> _Extracted entries_:
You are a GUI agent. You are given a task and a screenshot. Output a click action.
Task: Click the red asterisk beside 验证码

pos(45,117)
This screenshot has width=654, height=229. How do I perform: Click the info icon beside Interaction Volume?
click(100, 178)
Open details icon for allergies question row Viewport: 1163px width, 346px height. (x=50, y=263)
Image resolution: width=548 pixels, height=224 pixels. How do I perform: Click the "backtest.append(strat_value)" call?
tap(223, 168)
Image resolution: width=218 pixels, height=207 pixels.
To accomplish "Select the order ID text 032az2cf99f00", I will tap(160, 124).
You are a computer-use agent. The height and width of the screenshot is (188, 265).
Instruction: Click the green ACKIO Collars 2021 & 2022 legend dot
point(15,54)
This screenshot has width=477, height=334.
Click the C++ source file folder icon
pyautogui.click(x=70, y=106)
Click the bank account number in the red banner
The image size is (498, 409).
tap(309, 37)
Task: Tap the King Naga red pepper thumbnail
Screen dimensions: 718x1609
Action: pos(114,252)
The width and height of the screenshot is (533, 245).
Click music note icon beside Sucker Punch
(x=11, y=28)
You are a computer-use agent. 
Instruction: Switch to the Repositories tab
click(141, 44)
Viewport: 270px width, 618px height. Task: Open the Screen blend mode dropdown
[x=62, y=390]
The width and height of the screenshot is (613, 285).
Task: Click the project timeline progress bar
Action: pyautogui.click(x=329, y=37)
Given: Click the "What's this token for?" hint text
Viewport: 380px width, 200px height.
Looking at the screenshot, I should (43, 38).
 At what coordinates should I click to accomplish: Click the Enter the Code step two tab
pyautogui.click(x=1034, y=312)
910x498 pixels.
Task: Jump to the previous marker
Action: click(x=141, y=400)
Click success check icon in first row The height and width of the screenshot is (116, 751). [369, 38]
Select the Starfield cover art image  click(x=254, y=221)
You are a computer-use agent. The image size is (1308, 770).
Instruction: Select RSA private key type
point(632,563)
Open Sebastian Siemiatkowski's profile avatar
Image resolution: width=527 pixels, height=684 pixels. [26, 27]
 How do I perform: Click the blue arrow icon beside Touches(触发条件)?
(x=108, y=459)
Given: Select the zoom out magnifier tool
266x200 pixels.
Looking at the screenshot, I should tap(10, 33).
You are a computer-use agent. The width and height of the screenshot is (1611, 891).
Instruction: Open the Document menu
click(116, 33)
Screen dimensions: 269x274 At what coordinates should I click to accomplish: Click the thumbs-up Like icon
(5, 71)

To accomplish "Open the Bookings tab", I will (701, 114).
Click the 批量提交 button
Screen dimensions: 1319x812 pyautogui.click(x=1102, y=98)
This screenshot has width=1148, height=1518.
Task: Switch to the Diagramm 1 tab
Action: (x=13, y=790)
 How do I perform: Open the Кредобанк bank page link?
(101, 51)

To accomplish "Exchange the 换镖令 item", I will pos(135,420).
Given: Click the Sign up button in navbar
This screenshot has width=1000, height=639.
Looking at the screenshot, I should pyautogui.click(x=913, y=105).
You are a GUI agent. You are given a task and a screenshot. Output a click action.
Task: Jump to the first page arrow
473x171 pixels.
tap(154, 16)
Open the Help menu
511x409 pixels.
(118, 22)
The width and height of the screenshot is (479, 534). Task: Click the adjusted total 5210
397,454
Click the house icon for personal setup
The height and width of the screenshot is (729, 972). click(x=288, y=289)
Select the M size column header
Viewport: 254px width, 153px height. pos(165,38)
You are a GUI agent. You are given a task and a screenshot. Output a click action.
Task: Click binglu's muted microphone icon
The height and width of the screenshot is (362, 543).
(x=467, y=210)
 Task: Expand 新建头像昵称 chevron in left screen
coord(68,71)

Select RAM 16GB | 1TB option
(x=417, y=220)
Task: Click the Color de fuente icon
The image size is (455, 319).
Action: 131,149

> _Your goal_: Each line above holding the string "text" counts once; please report the total and nothing more.

> _Response area_: 2